# Chromatic uniqueness of zero-divisor graphs

## DOI:

https://doi.org/10.26493/2590-9770.1544.f34## Keywords:

Zero-Divisor Graph, Chromatic Equivalence, Chromatic Uniqueness## Abstract

The *zero-divisor graph* *Π*(*R*) of a commutative ring *R* is the graph whose vertices are the elements of *R* such that the vertices *u* and *v* are adjacent if and only if *u**v* = 0. If the graphs *G* and *H* have the same chromatic polynomial, then we say that they are *chromatically equivalent (or χ−equivalent)*, written as *G* ∼ *H*. Suppose a graph is uniquely determined by its chromatic polynomial. Then it is said to be *chromatically unique (or χ-unique)*.

In this paper, we discuss the question: For which numbers *n* is the graph *Π*(*Z*_{n}) *χ*-unique?

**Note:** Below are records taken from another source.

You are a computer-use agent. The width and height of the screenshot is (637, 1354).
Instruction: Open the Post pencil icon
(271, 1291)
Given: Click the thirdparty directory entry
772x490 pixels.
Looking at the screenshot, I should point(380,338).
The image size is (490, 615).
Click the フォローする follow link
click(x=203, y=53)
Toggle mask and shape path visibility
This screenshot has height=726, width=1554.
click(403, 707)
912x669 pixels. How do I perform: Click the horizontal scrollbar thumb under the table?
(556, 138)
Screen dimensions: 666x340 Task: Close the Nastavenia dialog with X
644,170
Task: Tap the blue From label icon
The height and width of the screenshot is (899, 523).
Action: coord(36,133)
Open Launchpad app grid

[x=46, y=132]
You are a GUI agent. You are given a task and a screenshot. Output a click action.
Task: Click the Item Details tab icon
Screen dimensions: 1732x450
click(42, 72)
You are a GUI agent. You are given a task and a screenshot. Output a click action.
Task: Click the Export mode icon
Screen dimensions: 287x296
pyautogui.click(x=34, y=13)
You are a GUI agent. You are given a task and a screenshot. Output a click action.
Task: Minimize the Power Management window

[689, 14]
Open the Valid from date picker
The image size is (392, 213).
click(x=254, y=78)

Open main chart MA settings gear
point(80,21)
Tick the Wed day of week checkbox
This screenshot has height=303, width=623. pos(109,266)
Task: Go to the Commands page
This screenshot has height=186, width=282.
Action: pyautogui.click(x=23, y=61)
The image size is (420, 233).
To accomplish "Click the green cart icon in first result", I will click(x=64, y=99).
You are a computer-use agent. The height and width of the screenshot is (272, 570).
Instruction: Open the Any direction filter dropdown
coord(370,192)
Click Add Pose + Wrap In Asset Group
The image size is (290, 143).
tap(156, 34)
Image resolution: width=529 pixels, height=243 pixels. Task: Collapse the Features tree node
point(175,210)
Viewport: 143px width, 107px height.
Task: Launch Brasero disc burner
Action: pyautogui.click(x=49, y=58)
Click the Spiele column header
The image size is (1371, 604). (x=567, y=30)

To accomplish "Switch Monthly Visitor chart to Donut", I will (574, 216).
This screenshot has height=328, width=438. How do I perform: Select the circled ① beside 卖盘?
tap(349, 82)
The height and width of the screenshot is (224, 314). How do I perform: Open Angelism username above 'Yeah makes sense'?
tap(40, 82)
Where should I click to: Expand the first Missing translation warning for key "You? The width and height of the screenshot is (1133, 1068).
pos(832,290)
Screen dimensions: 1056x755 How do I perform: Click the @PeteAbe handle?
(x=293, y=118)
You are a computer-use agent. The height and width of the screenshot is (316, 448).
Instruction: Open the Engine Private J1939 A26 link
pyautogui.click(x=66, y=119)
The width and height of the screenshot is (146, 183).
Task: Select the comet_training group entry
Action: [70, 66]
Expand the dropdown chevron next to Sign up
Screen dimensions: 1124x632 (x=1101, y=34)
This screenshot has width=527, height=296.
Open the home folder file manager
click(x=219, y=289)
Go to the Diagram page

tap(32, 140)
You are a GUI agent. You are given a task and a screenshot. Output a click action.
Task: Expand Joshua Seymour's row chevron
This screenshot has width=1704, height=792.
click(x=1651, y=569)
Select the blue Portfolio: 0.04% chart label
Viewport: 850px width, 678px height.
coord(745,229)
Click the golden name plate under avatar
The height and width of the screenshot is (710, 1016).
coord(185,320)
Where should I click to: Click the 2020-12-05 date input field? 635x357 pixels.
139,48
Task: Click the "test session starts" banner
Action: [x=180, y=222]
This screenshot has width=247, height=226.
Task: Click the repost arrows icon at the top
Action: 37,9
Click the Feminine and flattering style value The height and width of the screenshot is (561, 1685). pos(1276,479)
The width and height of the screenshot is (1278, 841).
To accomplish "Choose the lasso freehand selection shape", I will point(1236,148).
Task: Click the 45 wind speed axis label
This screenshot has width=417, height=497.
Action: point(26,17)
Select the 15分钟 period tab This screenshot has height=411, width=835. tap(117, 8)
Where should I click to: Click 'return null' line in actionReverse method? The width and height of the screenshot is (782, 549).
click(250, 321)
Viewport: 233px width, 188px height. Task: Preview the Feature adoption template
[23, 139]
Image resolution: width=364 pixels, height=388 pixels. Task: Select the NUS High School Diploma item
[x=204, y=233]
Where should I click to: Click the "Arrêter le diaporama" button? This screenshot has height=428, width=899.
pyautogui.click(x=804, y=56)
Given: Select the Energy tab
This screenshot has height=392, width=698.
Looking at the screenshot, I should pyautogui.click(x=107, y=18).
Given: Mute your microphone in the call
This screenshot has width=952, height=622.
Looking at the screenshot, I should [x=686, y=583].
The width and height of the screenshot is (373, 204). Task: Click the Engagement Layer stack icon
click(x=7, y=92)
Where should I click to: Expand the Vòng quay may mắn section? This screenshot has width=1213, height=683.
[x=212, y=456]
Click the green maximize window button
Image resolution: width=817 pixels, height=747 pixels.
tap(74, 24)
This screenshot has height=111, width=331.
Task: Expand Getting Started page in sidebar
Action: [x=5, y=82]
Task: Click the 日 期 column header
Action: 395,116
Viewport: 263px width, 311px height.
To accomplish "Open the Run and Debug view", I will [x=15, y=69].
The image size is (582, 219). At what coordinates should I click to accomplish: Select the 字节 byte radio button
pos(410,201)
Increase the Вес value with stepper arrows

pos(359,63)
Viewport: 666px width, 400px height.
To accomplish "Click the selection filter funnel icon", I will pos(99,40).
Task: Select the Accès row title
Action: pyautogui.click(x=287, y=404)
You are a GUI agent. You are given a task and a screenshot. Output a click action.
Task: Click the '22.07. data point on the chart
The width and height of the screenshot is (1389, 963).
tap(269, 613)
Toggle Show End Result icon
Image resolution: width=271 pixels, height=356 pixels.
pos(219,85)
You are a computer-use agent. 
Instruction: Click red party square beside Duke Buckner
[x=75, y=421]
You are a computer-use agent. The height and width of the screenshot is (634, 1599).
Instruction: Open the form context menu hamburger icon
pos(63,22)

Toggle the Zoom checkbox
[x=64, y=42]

While *Z*_{n} is one of the simplest rings, we proved that for any graph *A*_{0}, for some *n*, *Π*(*Z*_{n}) contains an induced subgraph isomorphic to *A*_{0}. The first result in the subject states that for *n* ≥ 10 even, *Π*(*Z*_{n}) is not *χ*-unique (Gehet, Khalaf). By definition, *n* is *square-free* if it is prime or the product of different prime numbers. Our main result is the following. If *n* ≥ 10 is neither square-free nor the square of a prime then it is not *χ*-unique. Here and in our preceding work, we use a common method.

For odd square-free non-prime *n*, the problem is open, though on the structure of *Π*(*Z*_{n}) we know much in this case.